We’re just getting started using prodigy and spacy and its working great so far!
We’re working on training a ner model to understand music data such as artist names, labels, genres and music venue names. Is it a better strategy to extend existing labels ,like add artists to PERSON and record labels to ORG etc? we have a fairly diverse set of artist names such as obscure names like Ø [Phase], &ME or SHXCXCHCXSH to normal human names like Carl Cox or Adam Beyer etc.
are we going against the existing models understanding of whats a person by adding an artist as a new label ARTIST instead?
If I may chime in, how does the base model perform as it is in recognizing artists as PERSON entities and labels as ORGs? If it’s already doing a good job, then further training the “base” model would make sense. If it is not, then perhaps a new label starting from scratch makes more sense.
That’s a bit what I experienced myself. That’s what is nice with prodigy, in only a couple hours, you can have a good idea of what direction you should go with simple experiments.

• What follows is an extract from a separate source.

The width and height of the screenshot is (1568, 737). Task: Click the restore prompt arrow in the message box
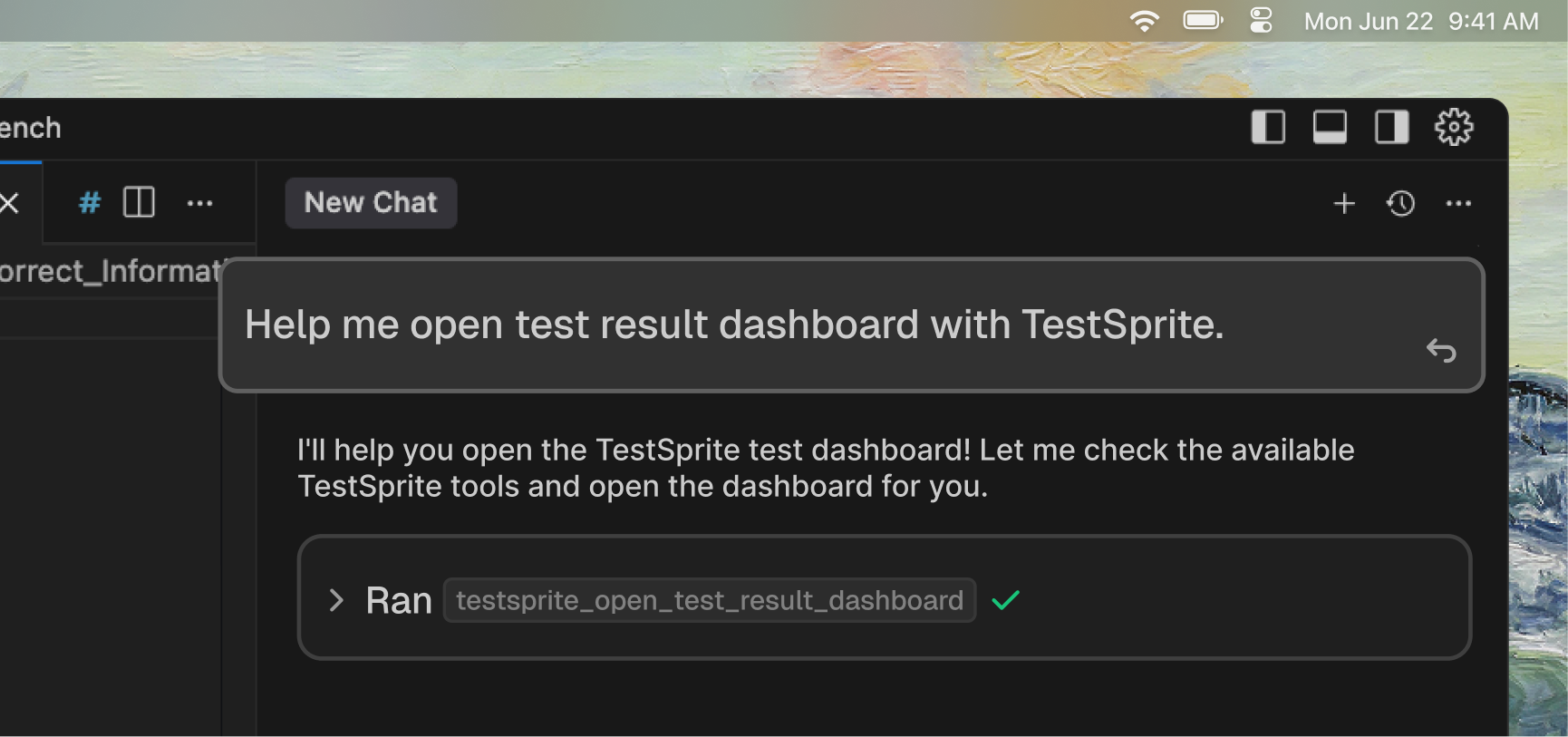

In my data, I found that trying to create a new label for JOB TITLE was more work than just training the ORG label further as it was already labeling more JOB TITLES as ORG. So I just further trained it and got better results that way.
You’ll likely be better off starting a new model. You can bootstrap with the existing model to get started though. You might want to try running the model over a lot of your text, and then sorting the entities by frequency. Then you can label the most frequent PERSON and ORG entities according to whether they’re actually bands. This should let you build up a patterns dictionary, to make it easier to get started.